On April 23, 2016, I escaped a thick blanket of late new snow to run the Escape from Prison Hill Half Marathon, produced by one of our neighbor running clubs, the Tahoe Mountain Milers, in Carson City, Nevada. This was my first time on the course and it didn’t disappoint.
There are so many reasons that I enjoy racing, and Escape from Prison Hill embodied all of them: experiencing new trails and scenery; first-class support; pushing yourself when you wouldn’t otherwise; and, above all, a strong sense of camaraderie and community.
Carson City is a 75-minute drive from my home in Truckee. It sits at 4800’ of elevation in the Washoe Valley just east of Lake Tahoe. Escape From Prison Hill Half Marathon is run entirely on dirt starting at Silver Saddle Ranch. It features two big climbs and descents (2300’ of climbing,) then ends with about 2 miles of flat dirt road cruising. The terrain is open with lovely views and wildflowers going off.
The day before the race, about 10” of heavy, wet snow fell at our house. Driving around town in a late-season storm is always difficult, because so many motorists are unprepared and our own studded-snows have usually been changed out for summer tires. As such, both of our vehicles ended up parked outside.
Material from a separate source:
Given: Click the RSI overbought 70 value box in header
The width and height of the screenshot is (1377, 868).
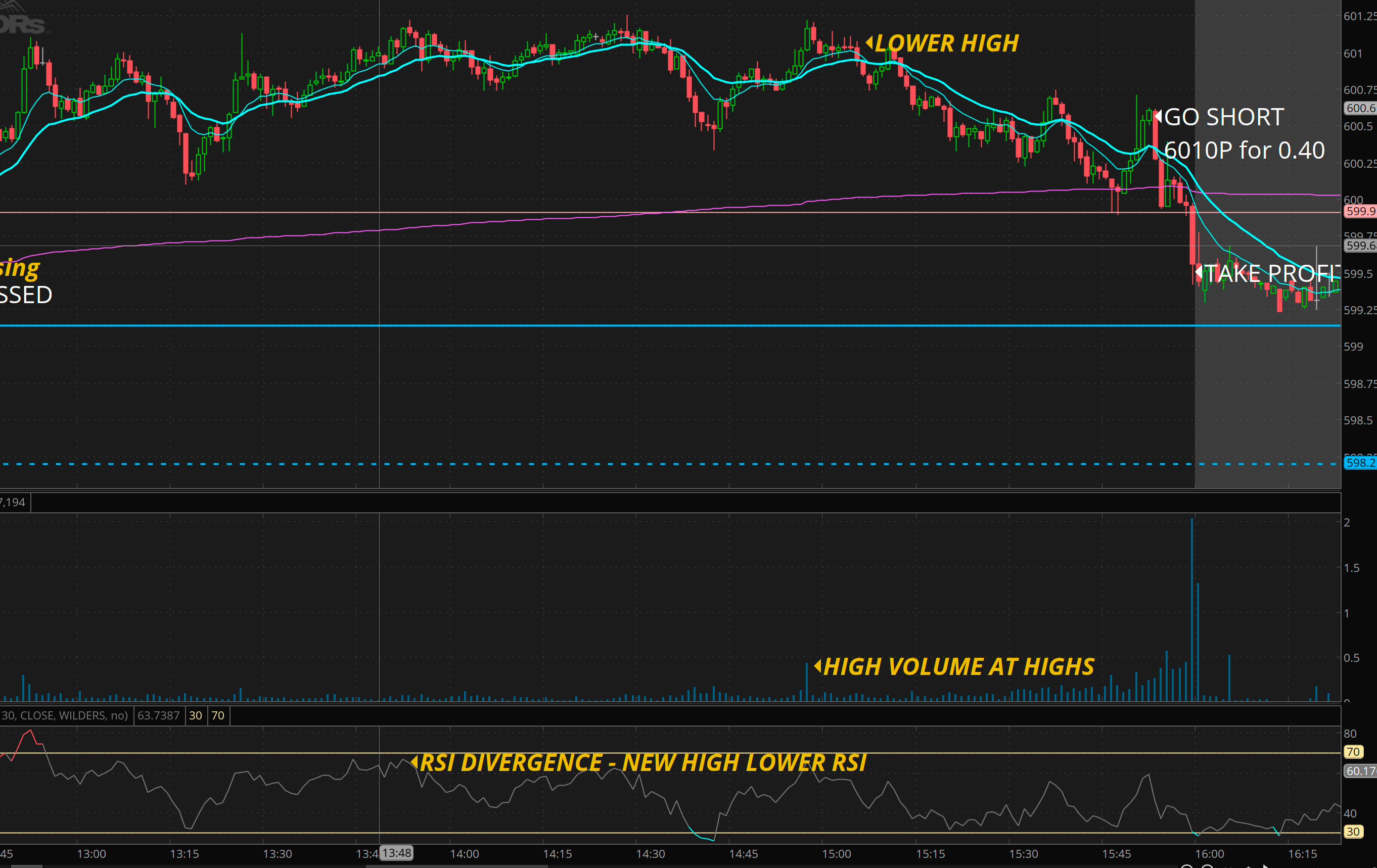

Race morning started with digging out and picking up a crew of my fellow Donner Party Mountain Runners (DPMR) before heading down the hill. We drove out of the snow and into the brilliant rising sun. It would have been tricky to find pleasant trail running in Truckee that morning, but we were treated to dry, if slightly tacky, trails on the Prison Hill course.
The Tahoe Mountain Milers put on first-class events all the way around. The course was well-marked and they even posted a volunteer to direct runners at one particularly tricky turn. The start/finish was chip timed and the aid stations were well-executed. The aid station at the top of the second climb was staffed by another running club neighbor, the Silver State Striders. The familiar friendly faces go a long way in making it feel like a backyard race.
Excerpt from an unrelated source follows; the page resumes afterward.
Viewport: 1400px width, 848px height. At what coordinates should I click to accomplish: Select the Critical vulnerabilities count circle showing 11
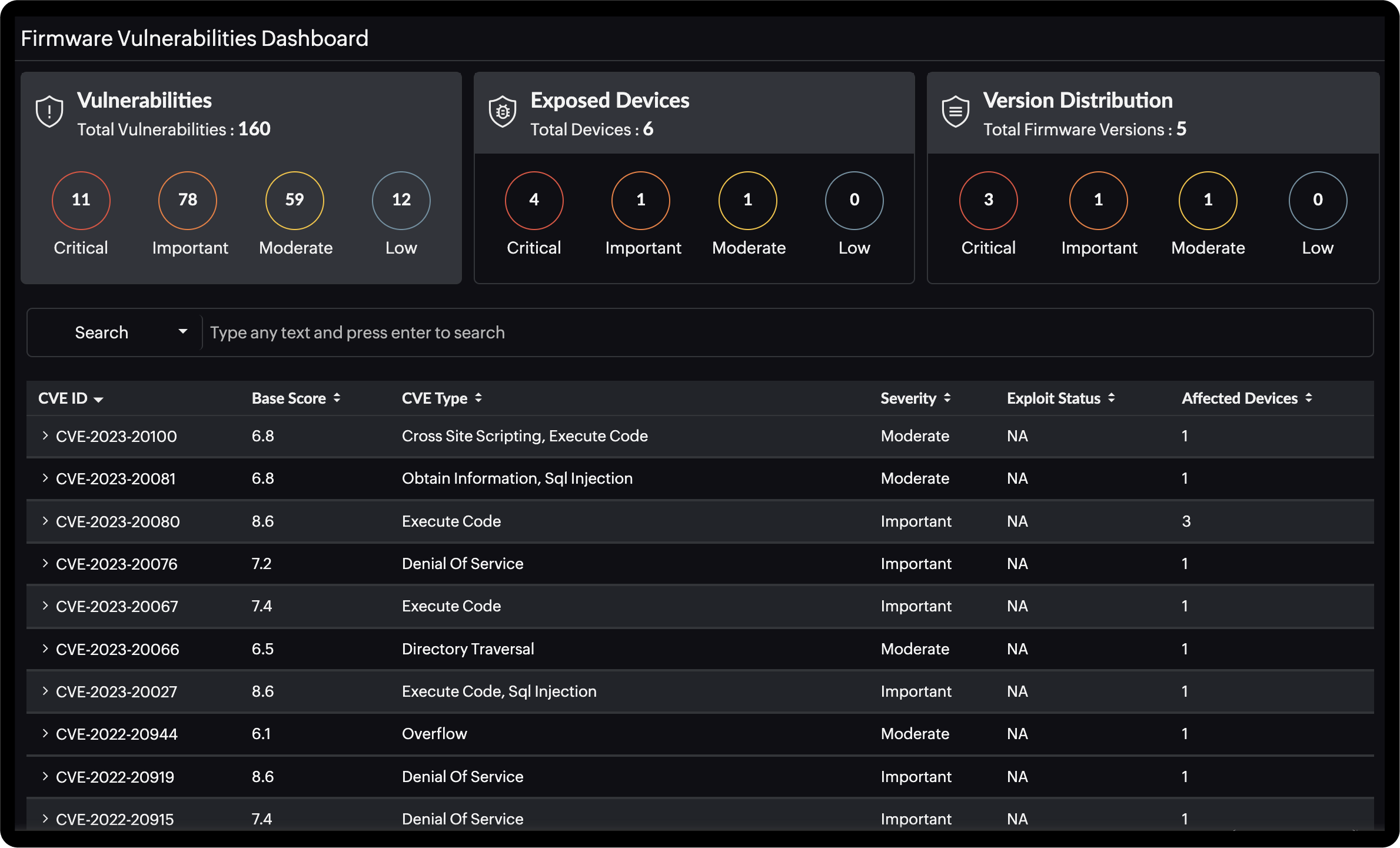(81, 200)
The training week leading up to the race had been fraught with red flags for me. On three separate occasions my running buddies expressed that they were worried about me. The worst was trying to do mile intervals on flat trails. I would get about 90 seconds into the effort before I was gasping for air.
I had been training through some health issues and taking medication that had some fairly unfriendly side-effects. Yet my legs felt strong after a winter of nordic skate skiing, TRX classes, and some snowshoe running.
Before the race start, I gave my lungs a gentle 15-minutes warmup, but to no avail. After the first mile I struggled to catch my breath as it seemed the entire field passed me on the climb. I felt ok running the rollers at the top of the climb and even down-right good going downhill. I seemed to have no air for the final flat miles.
I finished and felt fine enough to cruise around the course a bit longer. Although my time (2:16) was not particularly impressive, I felt grateful to be out there on that beautiful morning with the support of so many people helping me push through my body’s resistance for a solid training run.
This was the first race of a busy Spring racing schedule, with the inaugural “Run the Burn” 50-miler just a week away.